40 Responses to “Did immigration really ‘depress the wages and job chances of working-class Britons’?”

  1. Richas

    You seem to think that all NI is pensions. it ain’t. Indeed your comment is evidence that you have no idea of the issue at hand.

    It turns out that the Labour government was also hugely redistributive towards poor pensioners via the tax credit, with a bout a million taken out of poverty but instead you propose a fantasy investment that matches FTSE returns and has no charges made up of money needed for other things like unemployment benefit, the NHS, DLA., IB and other insurance based outcomes paid for by NI.

    If you must troll please try to raise your game.

  2. Richas

    Oh please stop playing silly games.

    Your figures are based on someone earning above average full time wage today, and that same wage for the past 40 years and also ignore that NI is not all pensions.

    Please stop putting up childlike arguments re pensions.

    A core sate pension is an important starting point, please don’t pretend it is a rip off for pensioners, it just plain ain’t.

  3. Tom Walker

    Here is how Mr.
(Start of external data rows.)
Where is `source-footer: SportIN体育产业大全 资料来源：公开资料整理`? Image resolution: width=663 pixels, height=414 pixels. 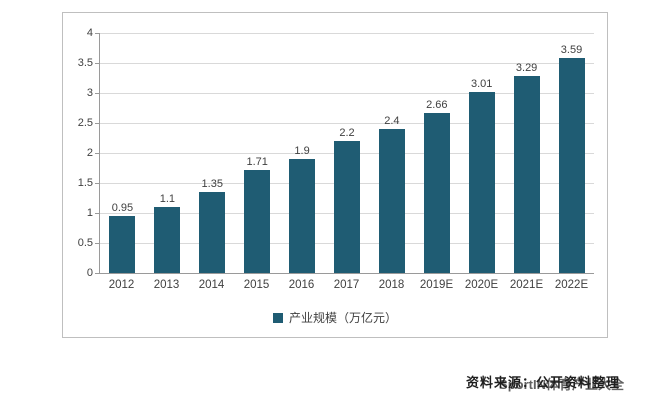
source-footer: SportIN体育产业大全 资料来源：公开资料整理 is located at coordinates (544, 382).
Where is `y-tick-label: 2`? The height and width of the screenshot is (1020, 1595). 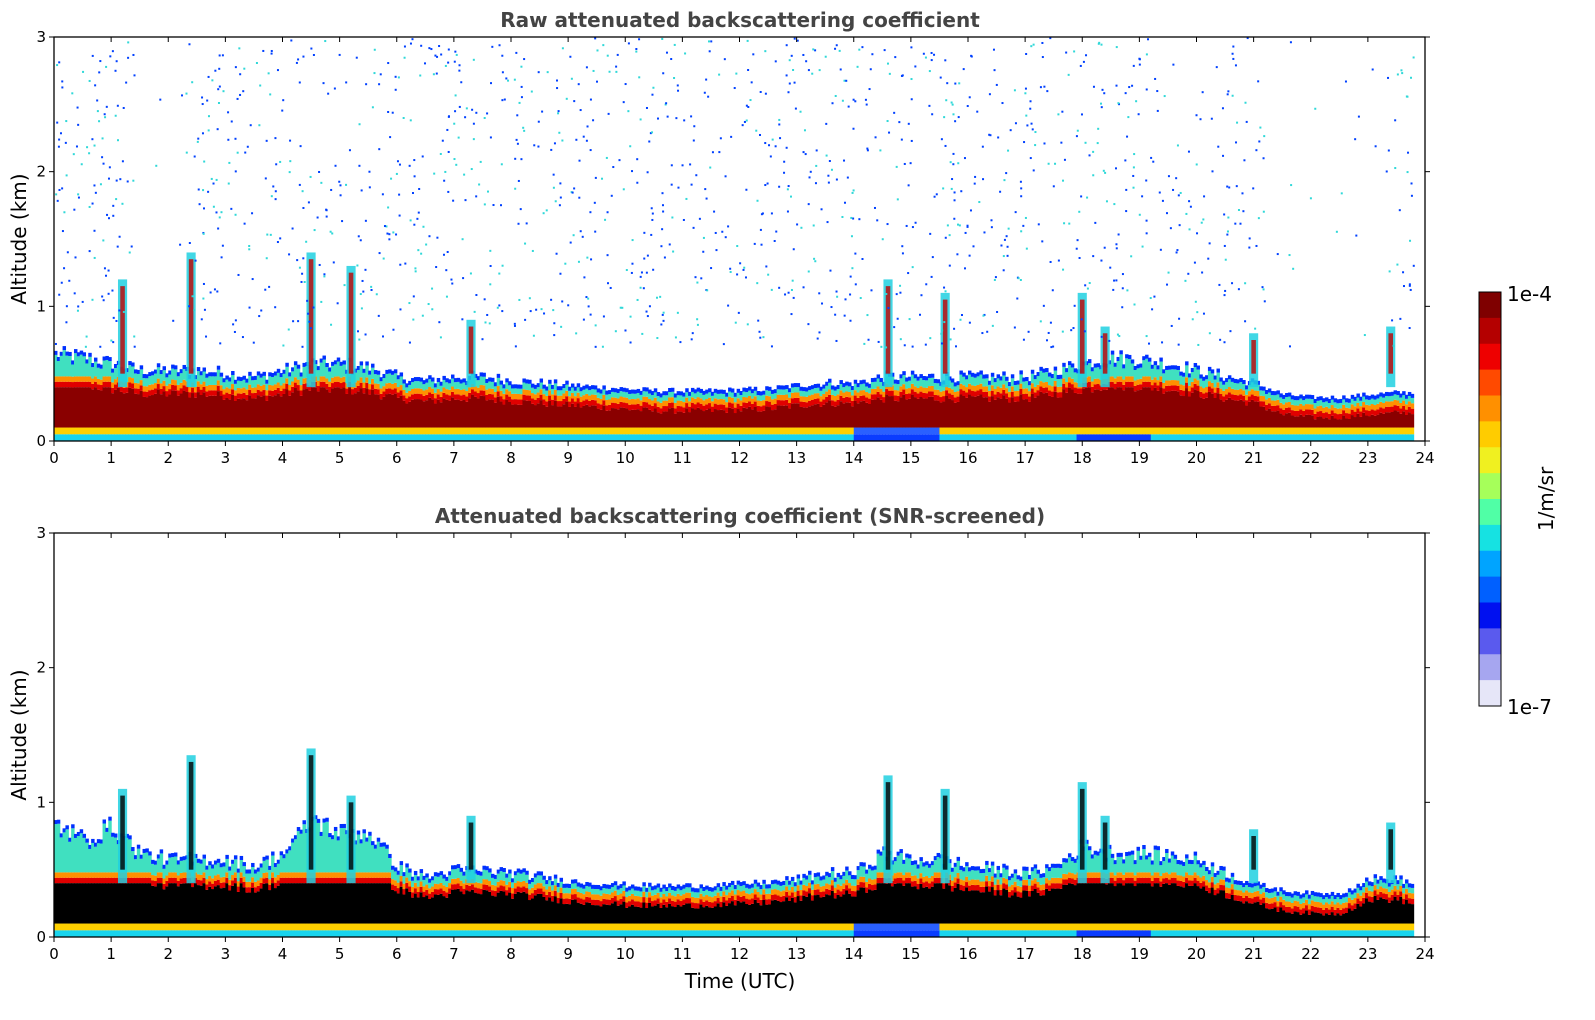
y-tick-label: 2 is located at coordinates (41, 668).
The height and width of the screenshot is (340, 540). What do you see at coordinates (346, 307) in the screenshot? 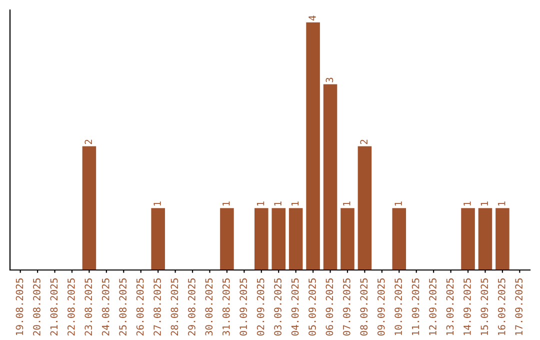
I see `x-tick-label: 07.09.2025` at bounding box center [346, 307].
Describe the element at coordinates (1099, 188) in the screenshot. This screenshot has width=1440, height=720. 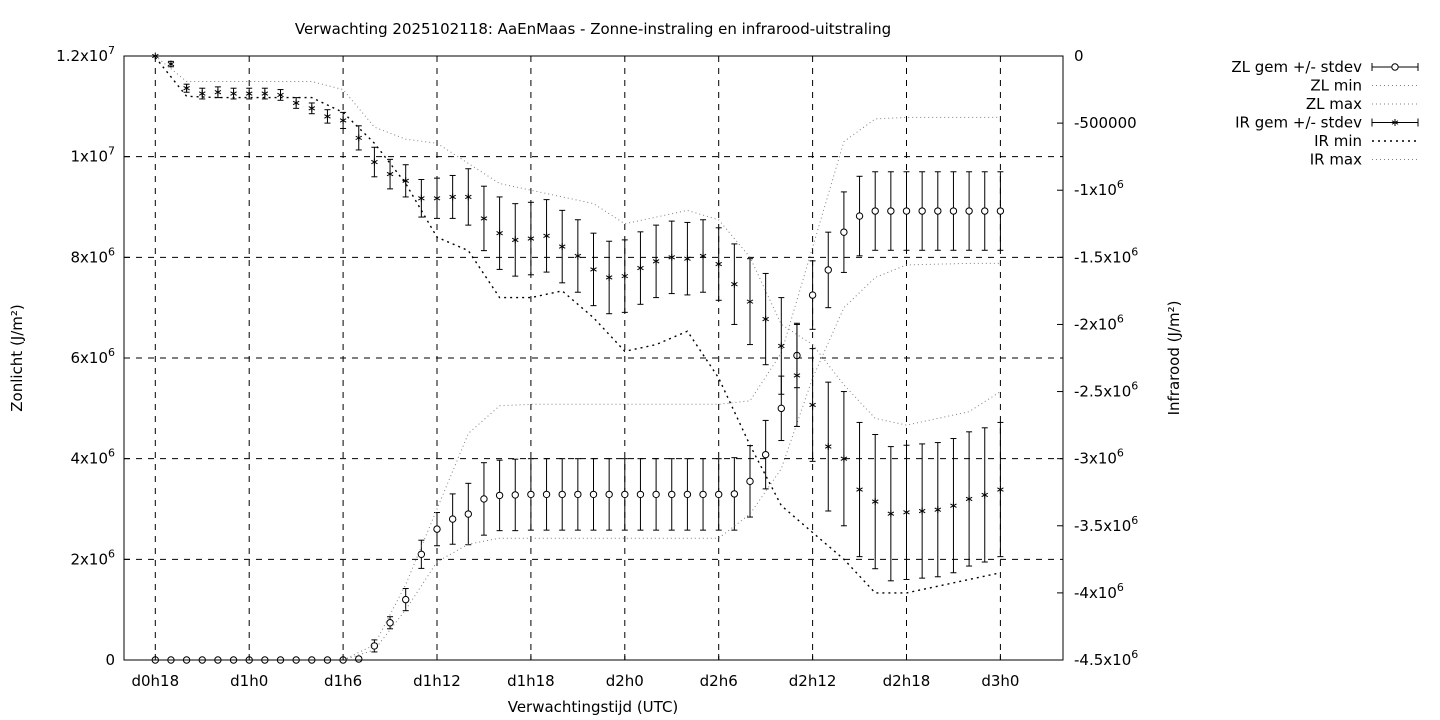
I see `y-right-tick-label: -1x10⁶` at that location.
Bloodworth improved on one of his source’s unsatisfactorily ambiguous result:

    “A 2008 study found that an increase in the number of migrants corresponding to one percent of the UK-born working-age population in the years 1997-2005 resulted in an increase in average wages of 0.2 to 0.3 percent.”

    Here is what the source (Ruhs and Vargas-Silva) actually wrote:

    “Dustmann, Frattini and Preston (2008) find that an increase in the number of migrants corresponding to one percent of the UK-born working-age population resulted in an increase in average wages of 0.2 to 0.3 percent. Another study, for the period 2000-2007, found that a one percentage point increase in the share of migrants in the UK’s working-age population lowers the average wage by 0.3 percent (Reed and Latorre 2009). These studies, which relate to different time periods, thus reach opposing conclusions but they agree that the effects of immigration on averages wages are relatively small.”

    Notice the “These studies reach opposing conclusions”? Mr. Bloodworth apparently either didn’t notice or didn’t think it was relevant to the point he was trying to make.

  4. Tom Walker

    What’s this? I posted the inconvenient part of the “2008 study” that Bloodsworth left out and my comment has disappeared.

    “Another study, for the period 2000-2007, found that a one percentage point increase in the share of migrants in the UK’s working-age population lowers the average wage by 0.3 percent (Reed and Latorre 2009). These studies, which relate to different time periods, thus reach opposing conclusions but they agree that the effects of immigration on averages wages are relatively small.”

  5. Tom Walker

    What’s this? I posted the inconvenient part of the “2008 study” that Bloodsworth left out and my comment has disappeared.

    “Another study, for the period 2000-2007, found that a one percentage point increase in the share of migrants in the UK’s working-age population lowers the average wage by 0.3 percent (Reed and Latorre 2009). These studies, which relate to different time periods, thus reach opposing conclusions but they agree that the effects of immigration on averages wages are relatively small.”